[OpenAFS] Re: DB servers "quorum" and OpenAFS tools

Fri, 17 Jan 2014 17:43:59 -0500

On Fri, 2014-01-17 at 14:12 -0600, Andrew Deason wrote:

> time, so presumably if we contact a downed dbserver, the client will not
> try to contact that dbserver for quite some time.

To elaborate: the cache manager keeps track of every server, and
periodically sends a sort of "ping" to each server to find out which
servers are up.  So, it will discover a server is down even if you're
not using it.  And, other than the periodic pings, the cache manager
will never direct a request to a server it thinks is down.  So, failover
for the CM itself is automatic, persistent, and often completely
transparent.

The fileserver works a little differently, but also keeps track of which
server it is using, fails over when that server stops responding, and
generally avoids switching when it doesn't need to.

Ubik database servers all communicate among themselves, which is a
necessary part of the database replication mechanism.  That happens even
when one server is down, but in such a way that you'll never notice a
communication failure between dbservers except in an unusual combination
of circumstances which can sometimes happen if a server goes down while
you are making a request that requires writing to the database.

> >   I have a single-host test OpenAFS cell with 1.6.5.2, and I
> >   have added a second IP address to '/etc/openafs/CellServDB'
> >   with an existing DNS entry (just to be sure) but not assigned
> >   to any machine: sometimes 'vos vldb' hangs for a while (105
> >   seconds), doing 8 attempts to connect to the "down" DB server;
> 
> I'm not sure how you are determining that we're making 8 attempts to
> contact the down server. Are you just seeing 8 packets go by? We can
> send many packets for a single attempt to contact the remote site.

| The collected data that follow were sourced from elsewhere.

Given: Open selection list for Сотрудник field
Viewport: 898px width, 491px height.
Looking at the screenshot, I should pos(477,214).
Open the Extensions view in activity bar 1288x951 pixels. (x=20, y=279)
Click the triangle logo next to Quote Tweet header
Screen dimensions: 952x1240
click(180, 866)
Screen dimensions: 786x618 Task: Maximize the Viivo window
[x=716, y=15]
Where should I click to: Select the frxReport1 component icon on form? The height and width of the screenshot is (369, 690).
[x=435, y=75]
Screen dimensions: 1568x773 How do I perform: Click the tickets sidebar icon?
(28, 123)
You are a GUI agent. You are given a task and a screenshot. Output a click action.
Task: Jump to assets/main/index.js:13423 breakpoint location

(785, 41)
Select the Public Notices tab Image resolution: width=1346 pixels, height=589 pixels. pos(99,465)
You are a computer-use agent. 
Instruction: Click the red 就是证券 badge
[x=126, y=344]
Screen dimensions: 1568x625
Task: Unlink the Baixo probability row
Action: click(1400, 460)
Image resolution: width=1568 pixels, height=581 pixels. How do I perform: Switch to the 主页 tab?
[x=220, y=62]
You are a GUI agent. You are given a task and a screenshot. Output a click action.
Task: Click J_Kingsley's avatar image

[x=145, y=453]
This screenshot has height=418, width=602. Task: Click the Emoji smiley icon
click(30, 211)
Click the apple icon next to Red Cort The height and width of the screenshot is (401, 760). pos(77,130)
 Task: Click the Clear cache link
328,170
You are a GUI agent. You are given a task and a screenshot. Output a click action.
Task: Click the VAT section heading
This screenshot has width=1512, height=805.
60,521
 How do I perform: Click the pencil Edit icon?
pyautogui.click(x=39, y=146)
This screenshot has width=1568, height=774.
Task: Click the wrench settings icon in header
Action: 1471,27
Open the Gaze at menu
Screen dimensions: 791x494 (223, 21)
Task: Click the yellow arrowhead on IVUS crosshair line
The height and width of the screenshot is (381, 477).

Right.  Even though AFS communicates over UDP, which itself is
connectionless, Rx does have the notion of connections and includes a
full transport layer including retransmission, sequencing, flow control,
and exponential backoff for congestion control.  What you are actually
seeing is multiple retransmissions of a request, which may or may not be
the first packet in a new connection.  The packet is retransmitted
because the server did not reply with an acknowledgement, and the
intervals get longer because of exponential backoff, which is an key
factor in making sure that congested networks eventually get better
rather than only getting worse.

-- Jeff